To study 5-HT transport and 5-HT1A receptors in temporal lobe epilepsy (TLE) and depression.
Thirteen patients had PET with [(11)C]DASB for 5-HTT and [(18)F]FCWAY for 5-HT1A receptor binding, MRI, and psychiatric assessment. Sixteen healthy volunteers had [(11)C]DASB, 19 had [(18)F]FCWAY, and 6 had both PET studies. We used a reference tissue model to estimate [(11)C]DASB binding. [(18)F]FCWAY volume of distribution was corrected for plasma-free fraction. Images were normalized to common space. The main outcome was the regional asymmetry index. Positive asymmetry indicates relative reduced binding (reflecting transporter activity) ipsilateral to epileptic foci.
Mean regional [(11)C]DASB binding and asymmetry did not differ between patients and controls. [(18)F]FCWAY asymmetry was significantly greater for patients than controls in hippocampus, amygdala, and fusiform gyrus. On analysis of variance with region as a repeated measure, depression diagnosis had a significant effect on [(11)C]DASB asymmetry, with significantly higher [(11)C]DASB asymmetry in insular cortex (trend for fusiform gyrus). In insular cortex, patients had a significant correlation between [(18)F]FCWAY asymmetry and [(11)C]DASB asymmetry.
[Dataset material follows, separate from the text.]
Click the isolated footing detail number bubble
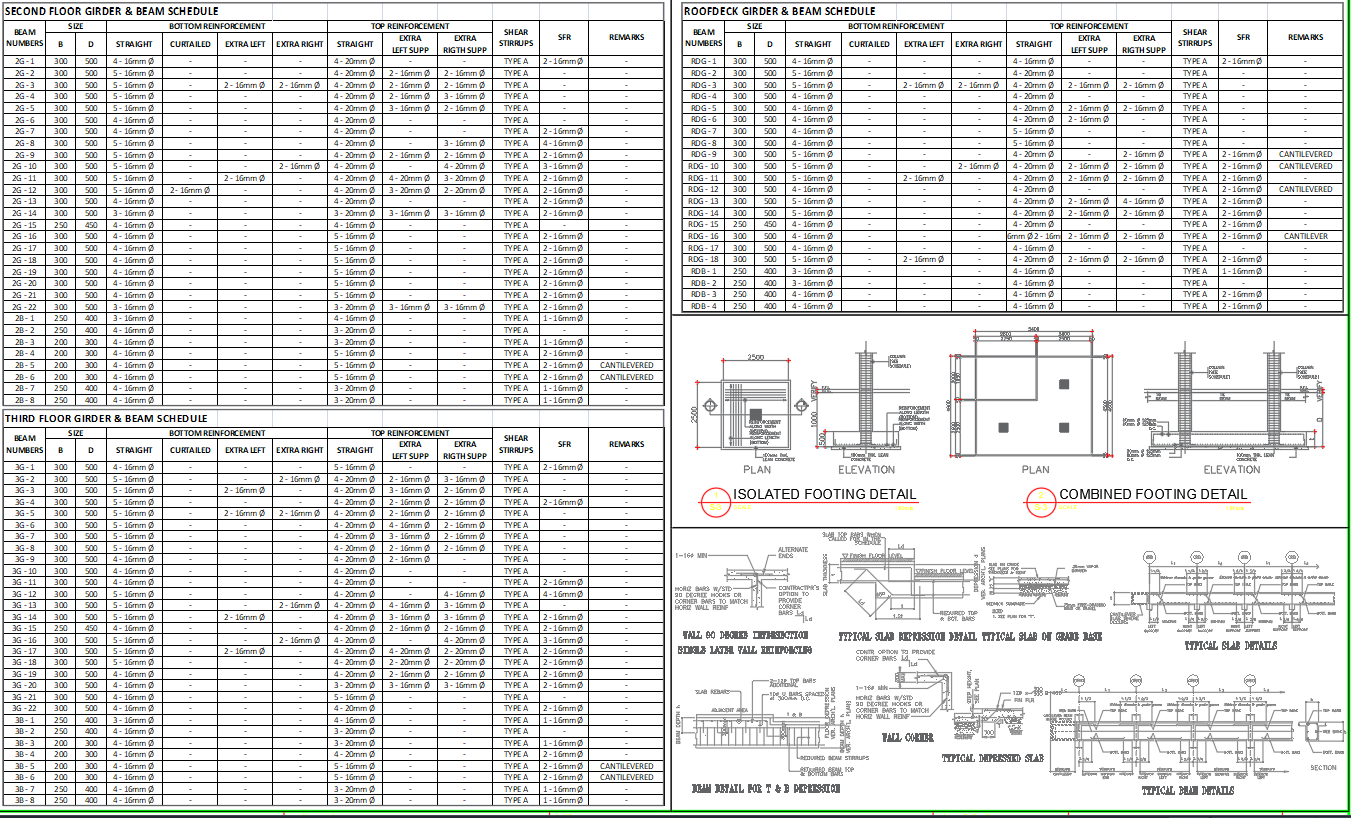Viewport: 1351px width, 818px height. (716, 501)
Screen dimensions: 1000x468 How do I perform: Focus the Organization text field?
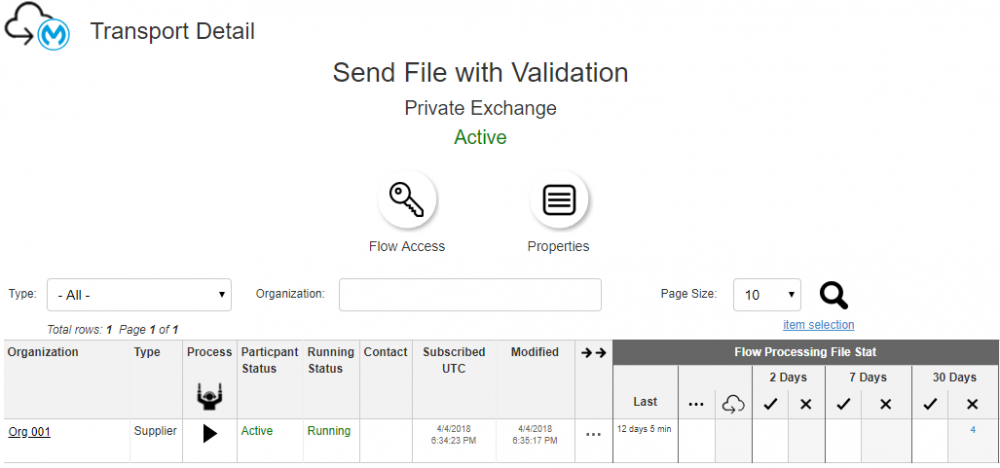click(x=470, y=295)

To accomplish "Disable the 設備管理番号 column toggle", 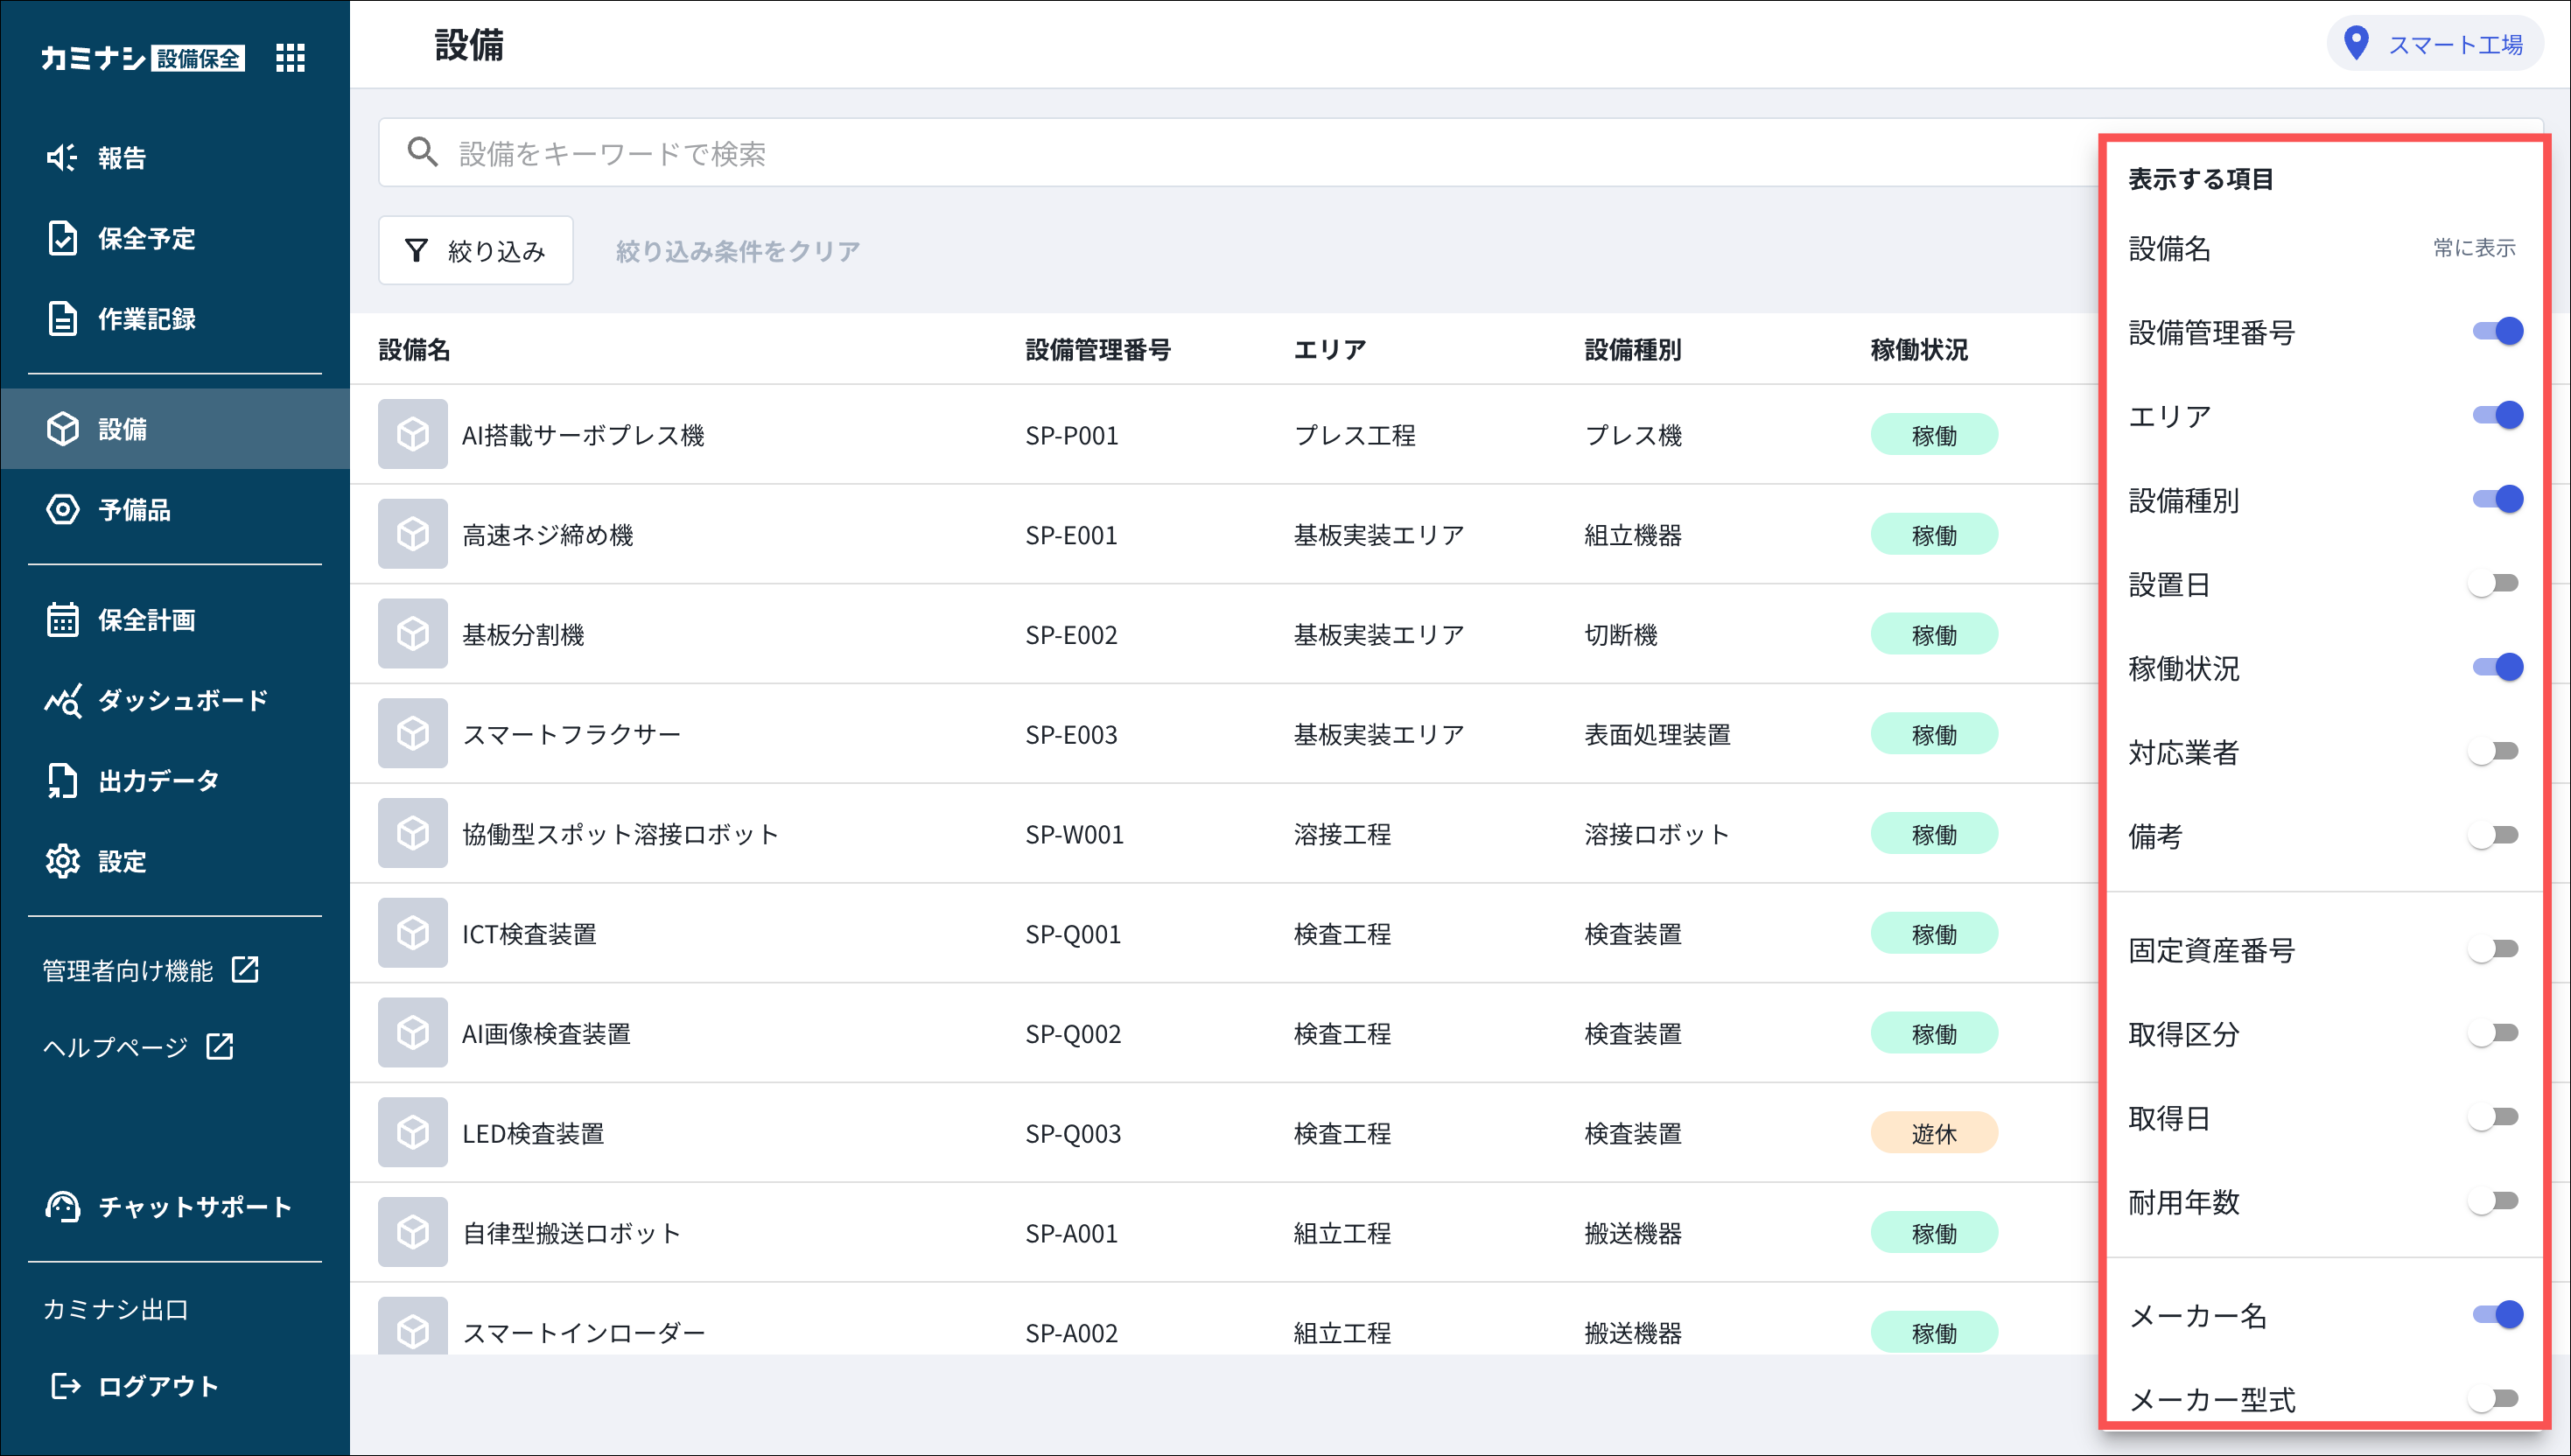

Our study showed increased [(11)C]DASB asymmetry in insula and fusiform gyrus, and relatively reduced transporter activity, in subjects with both TLE and depression, as compared to subjects with TLE alone, implying reduced reuptake and thus increased synaptic 5-HT availability. This finding may represent a compensatory mechanism for 5-HT1A receptor loss. Altered serotonergic mechanisms have an important role in TLE and concomitant depression.